Australian actress (born 1977)

Ada Nicodemou (Greek: Άντα Νικοδήμου) (born 14 May 1977) is an Australian actress. She began her acting career in 1994 in TV serial Heartbreak High as Katerina Ioannou. She also starred in Police Rescue and Breakers.

Since 2000, Nicodemou has played the role of Leah Patterson in the soap opera Home and Away. In 2012, she hosted reality series Please Marry My Boy.

==Early life==
Nicodemou was born on 14 May 1977 in Carlton, a suburb of Sydney. Nicodemou's parents were both migrants who met in Australia. Her Greek Cypriot family comes from Limassol. Nicodemou grew up in Minto along with her younger brother. Nicodemou attended The Grange Public School, and the Johnny Young Talent School, where she learned to sing, dance and act.

==Career==
Nicodemou began her acting career in 1994 when she was cast as Katerina Ioannou in ABC1's Heartbreak High. Nicodemou was 16 when she successfully auditioned for the role. She was originally contracted to play the part for 12 weeks, but this was later extended.

In 1995, she joined the supporting cast of Police Rescue as receptionist Anastasia "Ana" Skouras. Nicodemou also had a starring role on Network Ten's Breakers.
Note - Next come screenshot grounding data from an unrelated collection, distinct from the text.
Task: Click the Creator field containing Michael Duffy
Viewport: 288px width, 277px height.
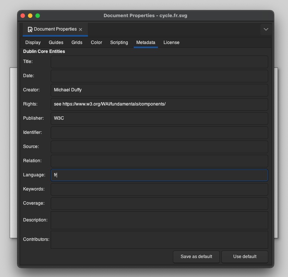Action: 159,90
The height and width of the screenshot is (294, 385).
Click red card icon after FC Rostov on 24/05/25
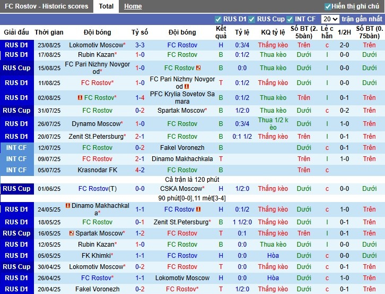tap(198, 209)
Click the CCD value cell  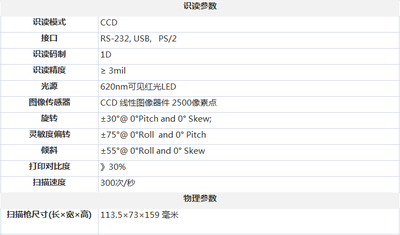(x=109, y=23)
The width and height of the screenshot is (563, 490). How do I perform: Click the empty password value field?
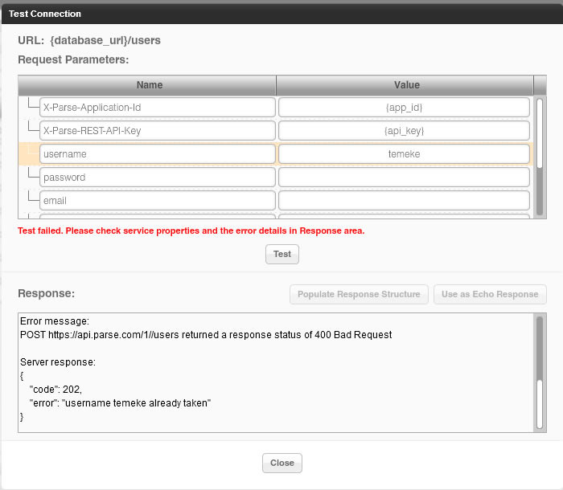point(404,178)

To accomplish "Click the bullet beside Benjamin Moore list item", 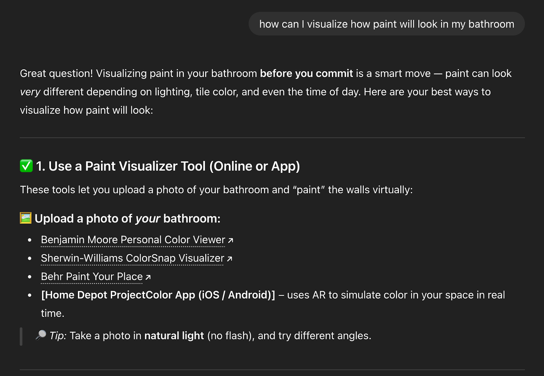I will [30, 239].
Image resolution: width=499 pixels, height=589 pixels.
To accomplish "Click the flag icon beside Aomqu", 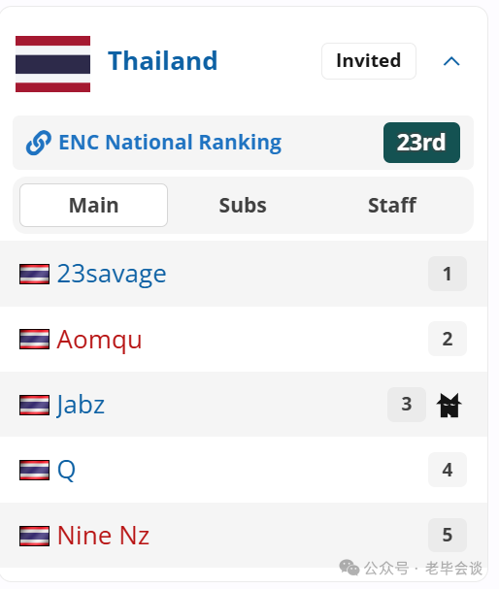I will coord(34,340).
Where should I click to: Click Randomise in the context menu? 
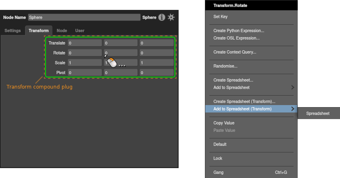click(x=225, y=66)

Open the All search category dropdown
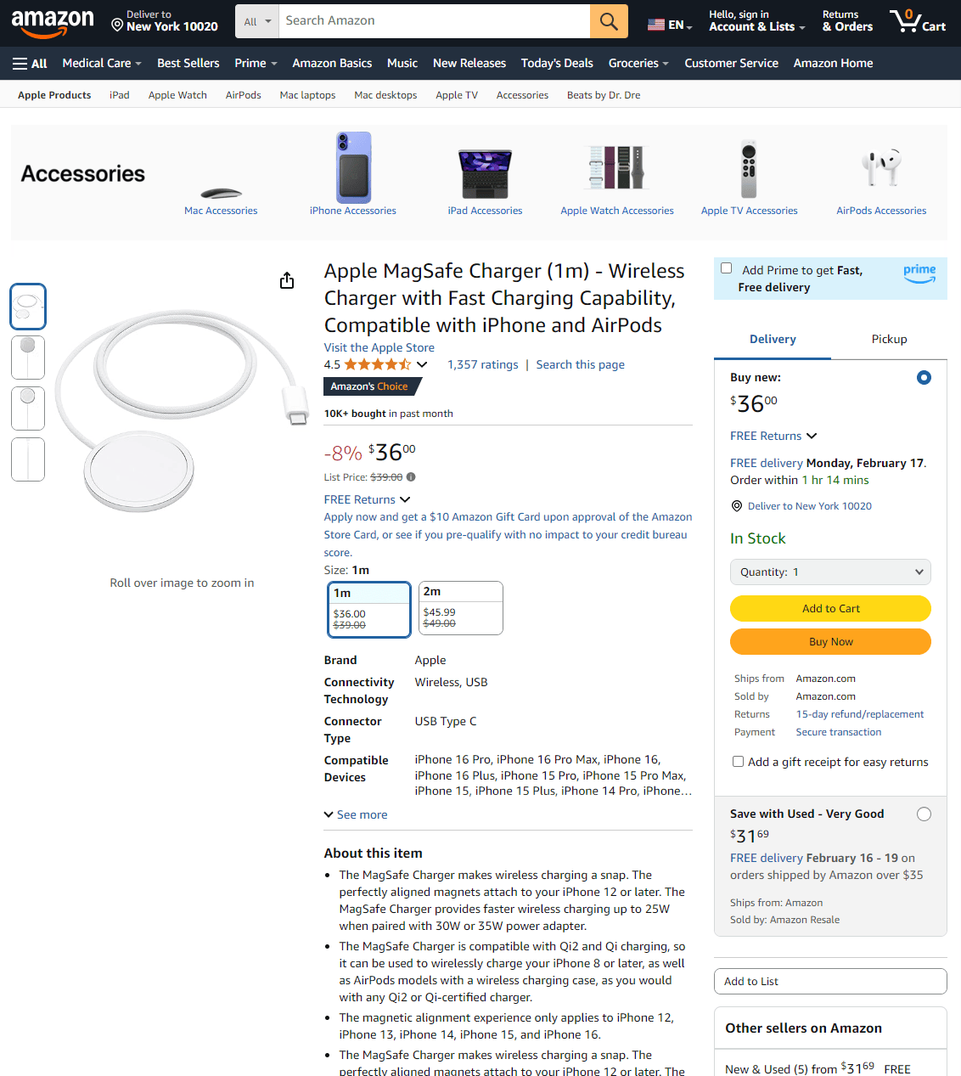[257, 21]
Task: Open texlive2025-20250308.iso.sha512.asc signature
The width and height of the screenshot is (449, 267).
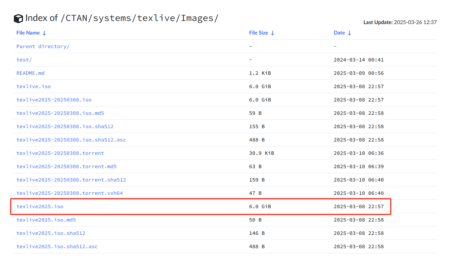Action: point(71,140)
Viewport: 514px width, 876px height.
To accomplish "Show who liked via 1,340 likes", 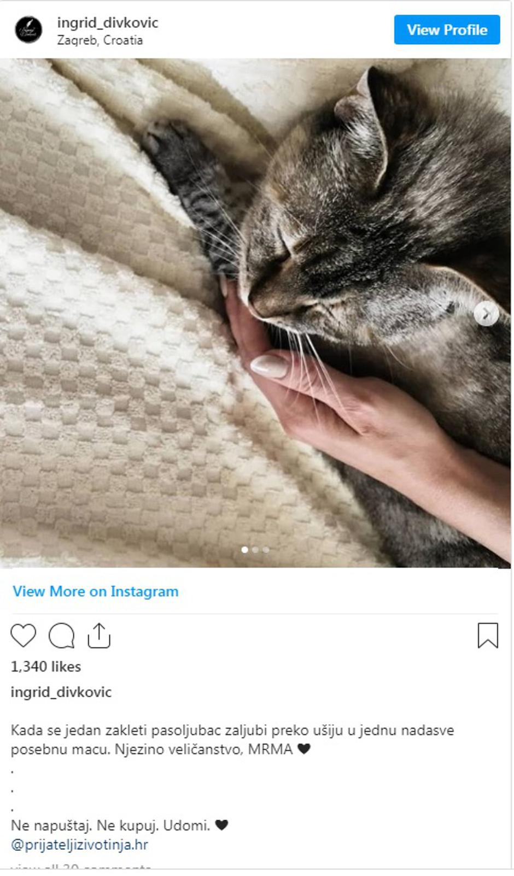I will click(46, 667).
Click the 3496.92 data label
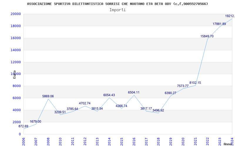The image size is (235, 147). [x=158, y=111]
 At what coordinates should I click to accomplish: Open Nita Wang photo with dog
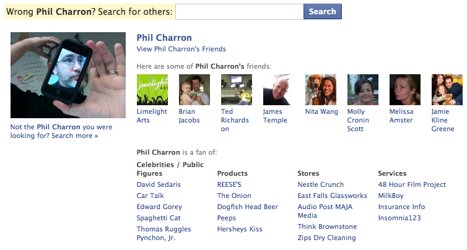click(321, 90)
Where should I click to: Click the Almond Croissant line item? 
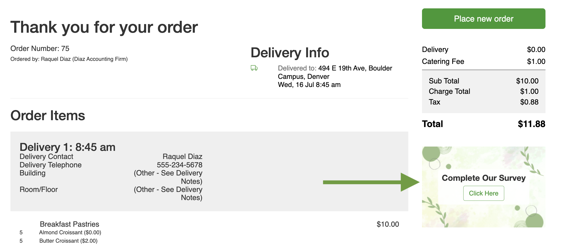click(70, 233)
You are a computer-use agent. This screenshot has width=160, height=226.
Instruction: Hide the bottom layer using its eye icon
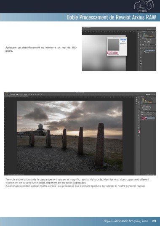point(141,120)
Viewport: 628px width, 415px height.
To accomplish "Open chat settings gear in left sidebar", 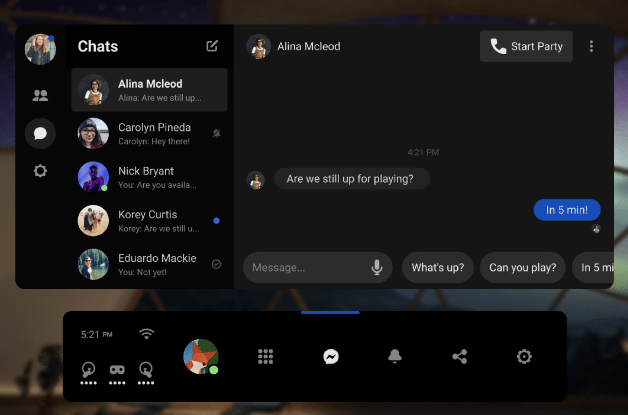I will tap(40, 171).
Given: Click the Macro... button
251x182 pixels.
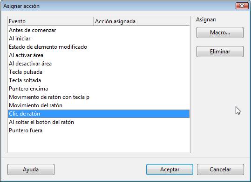Looking at the screenshot, I should 220,33.
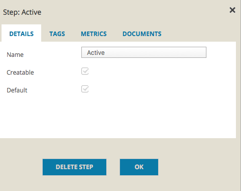Click the Default label text
The image size is (241, 191).
click(17, 90)
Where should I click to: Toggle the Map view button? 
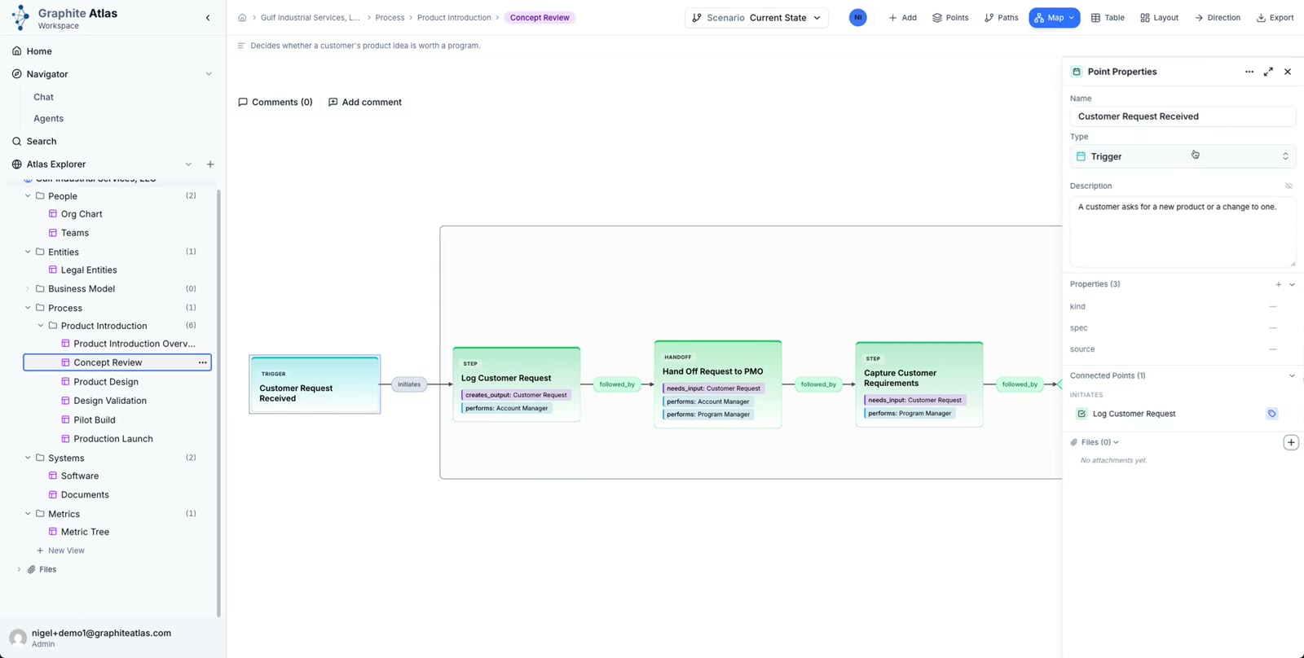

In 1999, she played Dujour in the science fiction film The Matrix, and during the following year, she appeared in an episode of children's series BeastMaster.

Nicodemou has played the role of Leah Patterson in the television soap opera Home and Away since 22 March 2000. Nicodemou originally auditioned for the role of Sarah Thompson in 1992, but Laura Vasquez was cast. She was later approached by the show's producers about the role of Leah. She was not asked to audition and was offered a six-month contract, which was soon extended. As of 2019, Nicodemou is one of the show's longest serving actors.

In 2005, Nicodemou competed on and won the 3rd season of Dancing with the Stars with partner Aric Yegudkin. From 2012, Nicodemou hosted Channel Seven's reality series Please Marry My Boy. She made a guest appearance in an episode of Drop Dead Weird in 2018.

In February 2021, it was announced Nicodemou would compete on Seven's Dancing with the Stars: All Stars with her original partner Yegudkin. In August 2022, Nicodemou made a guest appearance on Home and Away podcast, Welcome To The Bay.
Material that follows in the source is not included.